Task goal >>
From the line below that contains "Where should I click to: Collapse" to the line that contains "Given: Check the", repeat every line exactly, both ends included, and nothing else.

[Extracted records]
::::::::

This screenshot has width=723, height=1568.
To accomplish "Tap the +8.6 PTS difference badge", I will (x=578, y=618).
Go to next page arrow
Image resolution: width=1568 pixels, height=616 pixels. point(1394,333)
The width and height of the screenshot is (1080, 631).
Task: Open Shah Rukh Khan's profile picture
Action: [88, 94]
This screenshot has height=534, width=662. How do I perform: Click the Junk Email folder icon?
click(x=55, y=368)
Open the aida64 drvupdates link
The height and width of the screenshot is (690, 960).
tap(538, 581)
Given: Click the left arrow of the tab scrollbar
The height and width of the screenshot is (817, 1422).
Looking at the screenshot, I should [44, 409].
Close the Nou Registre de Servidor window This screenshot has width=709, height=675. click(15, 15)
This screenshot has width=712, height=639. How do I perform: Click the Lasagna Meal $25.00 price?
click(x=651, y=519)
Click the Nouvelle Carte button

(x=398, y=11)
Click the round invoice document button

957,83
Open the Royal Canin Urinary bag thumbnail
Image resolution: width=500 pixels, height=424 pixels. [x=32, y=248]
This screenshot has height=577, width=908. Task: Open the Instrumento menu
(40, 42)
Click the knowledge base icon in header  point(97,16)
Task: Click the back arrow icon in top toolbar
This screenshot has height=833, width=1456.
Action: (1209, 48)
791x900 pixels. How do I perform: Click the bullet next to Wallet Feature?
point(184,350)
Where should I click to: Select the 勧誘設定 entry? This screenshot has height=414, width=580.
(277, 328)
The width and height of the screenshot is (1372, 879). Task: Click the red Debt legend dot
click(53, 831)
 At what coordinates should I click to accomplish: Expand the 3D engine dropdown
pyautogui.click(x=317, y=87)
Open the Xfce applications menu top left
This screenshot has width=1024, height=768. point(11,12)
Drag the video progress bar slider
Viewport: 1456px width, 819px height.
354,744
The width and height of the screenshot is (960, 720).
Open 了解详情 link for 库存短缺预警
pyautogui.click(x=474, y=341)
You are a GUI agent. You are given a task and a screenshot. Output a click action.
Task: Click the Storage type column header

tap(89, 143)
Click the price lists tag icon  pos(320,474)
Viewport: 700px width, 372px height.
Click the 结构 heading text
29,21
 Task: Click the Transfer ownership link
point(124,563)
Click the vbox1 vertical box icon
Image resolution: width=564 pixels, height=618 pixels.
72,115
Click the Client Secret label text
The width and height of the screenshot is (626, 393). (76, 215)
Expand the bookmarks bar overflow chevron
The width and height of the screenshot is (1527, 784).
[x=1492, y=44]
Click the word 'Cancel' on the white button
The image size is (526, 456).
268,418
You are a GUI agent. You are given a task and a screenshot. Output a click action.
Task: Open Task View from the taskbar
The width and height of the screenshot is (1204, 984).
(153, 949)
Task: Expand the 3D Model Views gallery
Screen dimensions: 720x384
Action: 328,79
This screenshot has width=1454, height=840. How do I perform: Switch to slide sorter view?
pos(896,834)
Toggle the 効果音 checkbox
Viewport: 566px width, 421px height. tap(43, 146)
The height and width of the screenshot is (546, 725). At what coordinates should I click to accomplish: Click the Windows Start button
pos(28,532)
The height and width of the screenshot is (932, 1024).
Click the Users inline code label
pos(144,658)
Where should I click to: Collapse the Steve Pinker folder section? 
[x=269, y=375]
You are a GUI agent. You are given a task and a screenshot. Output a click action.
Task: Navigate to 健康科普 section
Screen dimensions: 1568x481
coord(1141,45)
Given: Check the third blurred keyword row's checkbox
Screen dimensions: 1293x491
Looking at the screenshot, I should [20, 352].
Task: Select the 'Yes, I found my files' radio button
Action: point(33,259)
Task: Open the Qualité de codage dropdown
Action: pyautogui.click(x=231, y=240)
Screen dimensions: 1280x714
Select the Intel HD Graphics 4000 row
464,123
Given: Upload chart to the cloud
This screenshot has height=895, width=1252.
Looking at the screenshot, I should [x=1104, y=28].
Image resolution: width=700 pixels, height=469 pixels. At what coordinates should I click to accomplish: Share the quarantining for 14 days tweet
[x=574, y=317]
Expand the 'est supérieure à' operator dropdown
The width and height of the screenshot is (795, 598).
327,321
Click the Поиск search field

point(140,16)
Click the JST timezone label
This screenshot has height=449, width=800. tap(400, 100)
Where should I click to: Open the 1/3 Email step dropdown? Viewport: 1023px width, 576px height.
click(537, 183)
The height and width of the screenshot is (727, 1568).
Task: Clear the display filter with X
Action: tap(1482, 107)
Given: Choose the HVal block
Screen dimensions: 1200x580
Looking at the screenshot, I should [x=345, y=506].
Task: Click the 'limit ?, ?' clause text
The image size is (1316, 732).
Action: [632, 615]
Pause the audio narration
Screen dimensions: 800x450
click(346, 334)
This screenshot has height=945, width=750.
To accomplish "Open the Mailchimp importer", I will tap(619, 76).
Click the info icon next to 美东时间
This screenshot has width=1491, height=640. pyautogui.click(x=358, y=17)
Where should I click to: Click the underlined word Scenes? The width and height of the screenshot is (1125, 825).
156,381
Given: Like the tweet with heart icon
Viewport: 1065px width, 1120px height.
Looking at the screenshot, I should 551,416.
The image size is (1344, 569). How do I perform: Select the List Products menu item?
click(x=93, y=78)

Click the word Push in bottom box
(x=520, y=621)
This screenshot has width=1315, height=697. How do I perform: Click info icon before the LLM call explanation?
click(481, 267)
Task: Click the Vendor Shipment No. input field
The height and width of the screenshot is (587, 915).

::::::::

Your response >>
Where should I click to: Collapse the Steve Pinker folder section? 
[x=269, y=375]
You are a GUI agent. You are given a task and a screenshot. Output a click action.
Task: Navigate to 健康科普 section
Screen dimensions: 1568x481
coord(1141,45)
Given: Check the third blurred keyword row's checkbox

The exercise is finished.